Current Position with Residential Repossessions

Current Position with Residential Repossessions

Kate Barnes reviews the current position with Residential repossessions.

In March 2020 the government introduced emergency legislation due to coronavirus. The ability of landlords to take action against tenants has been curtailed and this legislation has been changed and extended.

In summary, the current position for private landlords who have tenants with Assured Shorthold Tenancies in England is:

Section 21 Notice– so called “no fault” eviction.

The length of notice required under section 21 of the Housing Act 1988 from 29 August 2020 to, at least, 31 March 2021 is 6 months. The normal prerequisites to serving a valid section 21 notice still apply.

Section 8 Notice

There are numerous grounds set out in Schedule 2 to the Housing Act and notice can be served under Section 8. In practice, most landlords rely on arrears of rent – usually either 2 months’ or 8 weeks’ arrears at the time the notice is served.

From 29 August to, at least, 31 March 2021 notice under that ground is 6 months. But, if arrears are more than 6 months’ at the time the notice is served, this is reduced to 4 weeks.

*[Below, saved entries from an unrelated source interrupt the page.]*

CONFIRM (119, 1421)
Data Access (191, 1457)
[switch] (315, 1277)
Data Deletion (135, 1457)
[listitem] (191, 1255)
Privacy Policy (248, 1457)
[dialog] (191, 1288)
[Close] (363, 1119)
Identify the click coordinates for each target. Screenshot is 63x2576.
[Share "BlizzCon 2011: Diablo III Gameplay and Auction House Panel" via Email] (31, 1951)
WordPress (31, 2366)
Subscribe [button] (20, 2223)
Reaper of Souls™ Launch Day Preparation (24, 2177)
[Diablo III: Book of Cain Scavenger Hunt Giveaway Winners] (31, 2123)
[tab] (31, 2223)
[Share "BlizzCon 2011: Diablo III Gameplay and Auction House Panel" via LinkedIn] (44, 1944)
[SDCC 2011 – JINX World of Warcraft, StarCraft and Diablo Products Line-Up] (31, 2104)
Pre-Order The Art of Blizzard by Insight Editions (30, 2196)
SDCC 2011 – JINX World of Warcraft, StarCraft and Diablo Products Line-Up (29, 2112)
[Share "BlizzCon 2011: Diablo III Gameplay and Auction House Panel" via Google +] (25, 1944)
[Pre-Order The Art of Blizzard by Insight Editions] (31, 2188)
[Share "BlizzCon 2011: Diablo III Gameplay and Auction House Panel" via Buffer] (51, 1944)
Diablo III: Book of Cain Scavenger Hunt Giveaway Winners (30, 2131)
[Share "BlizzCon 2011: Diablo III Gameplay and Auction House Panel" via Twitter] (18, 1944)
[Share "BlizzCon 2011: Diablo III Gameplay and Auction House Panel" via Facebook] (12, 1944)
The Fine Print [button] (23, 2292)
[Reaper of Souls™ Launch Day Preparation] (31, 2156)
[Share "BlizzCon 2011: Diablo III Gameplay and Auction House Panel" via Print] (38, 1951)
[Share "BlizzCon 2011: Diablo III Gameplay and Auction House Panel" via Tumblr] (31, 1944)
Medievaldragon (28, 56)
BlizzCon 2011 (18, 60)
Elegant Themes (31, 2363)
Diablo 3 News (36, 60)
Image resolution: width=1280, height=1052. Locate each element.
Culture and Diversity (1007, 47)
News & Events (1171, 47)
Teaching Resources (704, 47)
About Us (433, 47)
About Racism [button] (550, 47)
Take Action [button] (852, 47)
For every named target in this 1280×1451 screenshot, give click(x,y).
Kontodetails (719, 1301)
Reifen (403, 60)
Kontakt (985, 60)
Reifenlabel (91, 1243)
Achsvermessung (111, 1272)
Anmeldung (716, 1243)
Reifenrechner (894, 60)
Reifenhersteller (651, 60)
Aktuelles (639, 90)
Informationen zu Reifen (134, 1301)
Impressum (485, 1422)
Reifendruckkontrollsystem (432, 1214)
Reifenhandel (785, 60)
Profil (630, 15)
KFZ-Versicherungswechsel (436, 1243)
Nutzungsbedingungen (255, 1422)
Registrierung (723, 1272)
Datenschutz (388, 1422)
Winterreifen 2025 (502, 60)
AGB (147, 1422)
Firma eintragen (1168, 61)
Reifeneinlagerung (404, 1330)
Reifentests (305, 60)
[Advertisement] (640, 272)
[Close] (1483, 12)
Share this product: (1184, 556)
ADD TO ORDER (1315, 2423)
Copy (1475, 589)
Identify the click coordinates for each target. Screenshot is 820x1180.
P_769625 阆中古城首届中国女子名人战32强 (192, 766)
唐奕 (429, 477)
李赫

There are some other grounds for which shorter notice can be given but these need careful thought before they are used.

Court Proceedings

Repossession proceedings are now being processed by the courts but new court rules mean more requirements for landlords – including the need to notify the court what knowledge the landlord has as to the effect of the Coronavirus pandemic on the tenant and their dependants and also a “Review Hearing” at which a judge considers the papers and decides how the claim will proceed.

Once the landlord has a repossession order it may be necessary to instruct bailiffs to remove the tenant. A suspension of bailiffs attending residential properties, except in some circumstances (including significant rent arrears), is currently in place until 31 March 2021.

Due to extended notice periods and court delays landlords should address emerging problems by talking with tenants if possible or by formal action sooner rather than later, you can contact me at [email protected].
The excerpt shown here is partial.